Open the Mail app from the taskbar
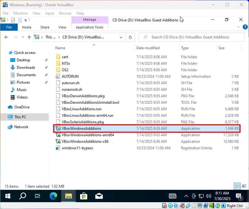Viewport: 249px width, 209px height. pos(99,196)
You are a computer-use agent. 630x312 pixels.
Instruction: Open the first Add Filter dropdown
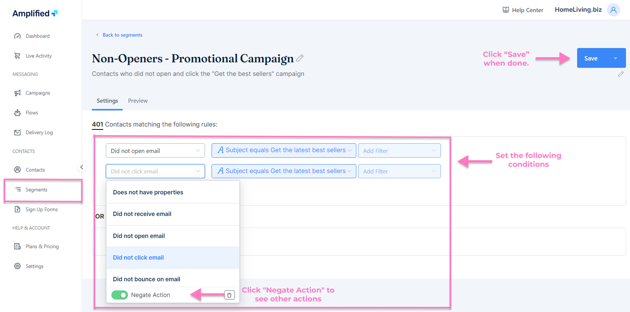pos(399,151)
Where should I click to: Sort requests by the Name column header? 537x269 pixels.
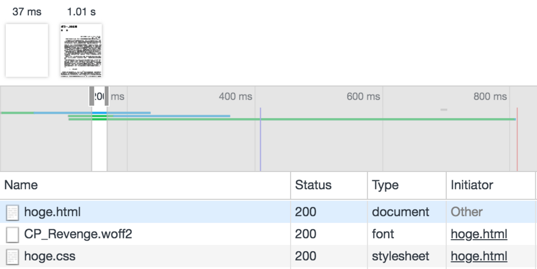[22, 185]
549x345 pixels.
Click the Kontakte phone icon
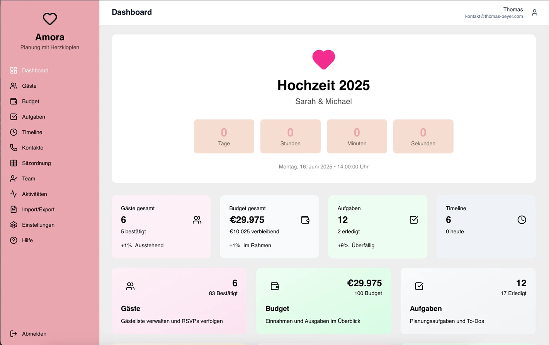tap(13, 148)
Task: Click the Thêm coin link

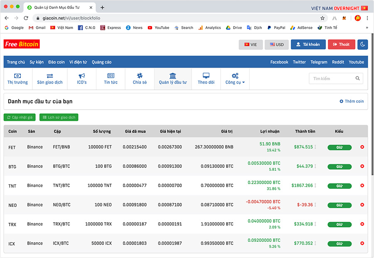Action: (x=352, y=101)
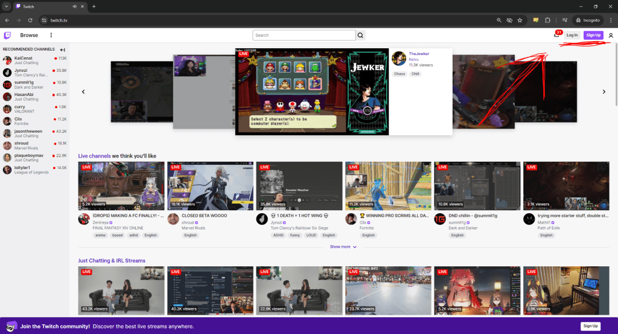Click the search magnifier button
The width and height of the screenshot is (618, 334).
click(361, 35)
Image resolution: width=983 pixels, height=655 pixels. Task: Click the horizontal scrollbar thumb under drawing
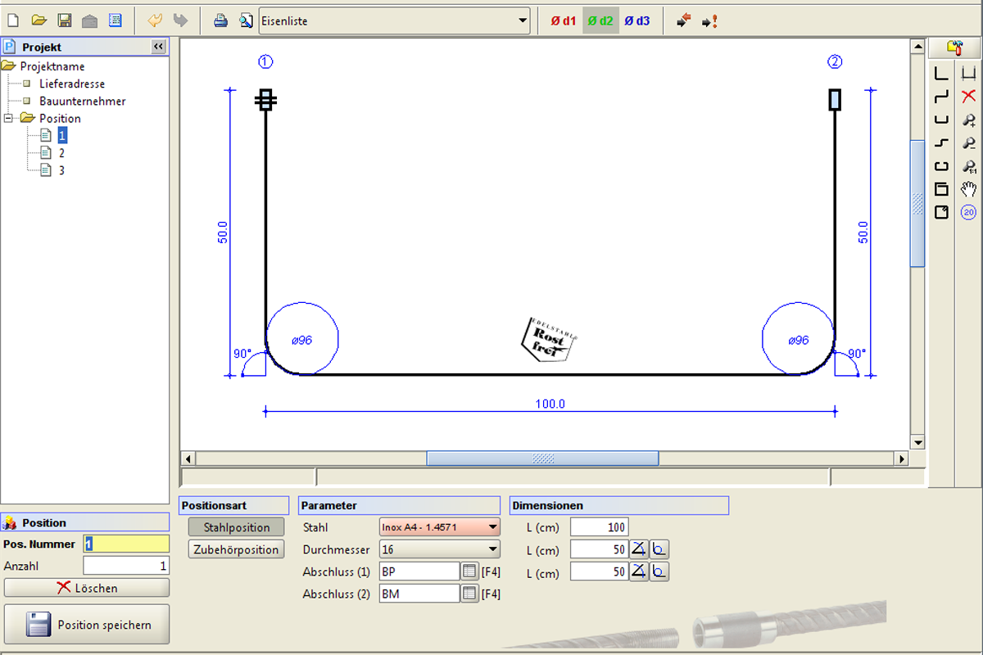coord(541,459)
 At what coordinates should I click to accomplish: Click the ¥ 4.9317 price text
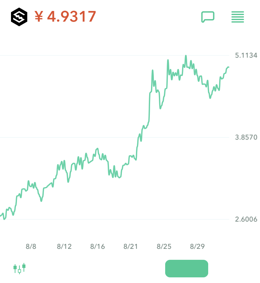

========================================================================

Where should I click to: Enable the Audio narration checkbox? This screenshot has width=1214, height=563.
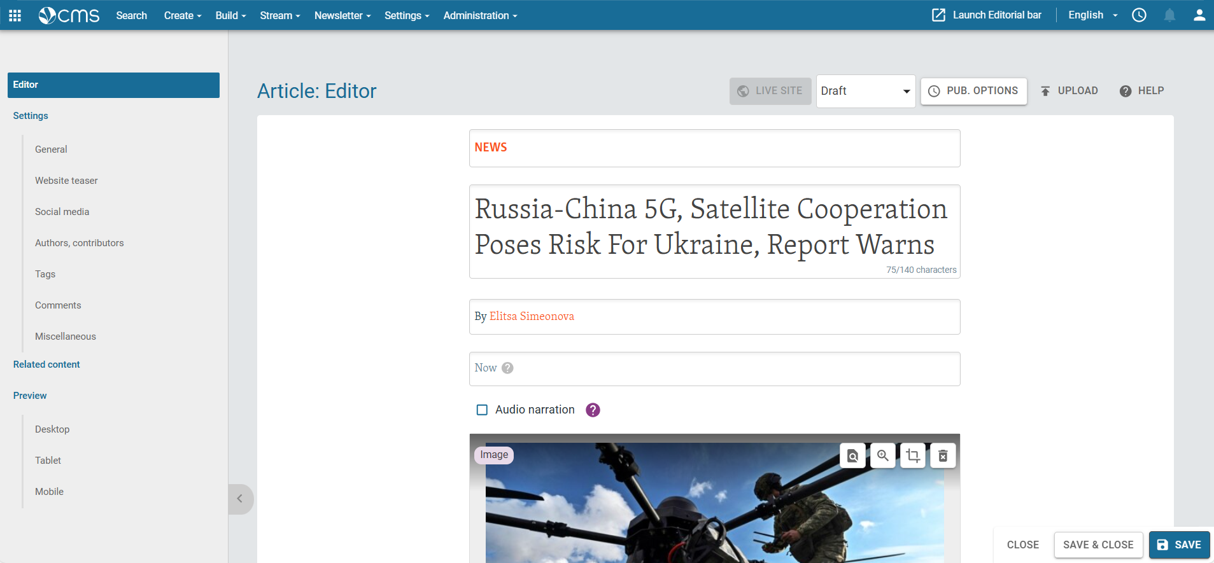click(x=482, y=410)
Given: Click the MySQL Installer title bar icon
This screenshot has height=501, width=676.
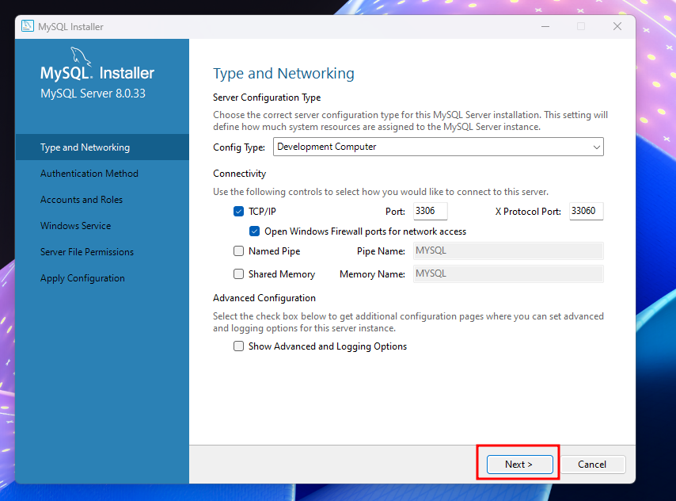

========================================================================

Prompt: When you reach the line that has "Where should I click to: Enable" in the data above, start repeating lines exactly, and stop after the line that has "This screenshot has height=501, width=676."; pictures stay out.

Answer below:
Where should I click to: Enable the Audio narration checkbox? This screenshot has width=1214, height=563.
click(x=482, y=410)
Given: Click the MySQL Installer title bar icon
This screenshot has height=501, width=676.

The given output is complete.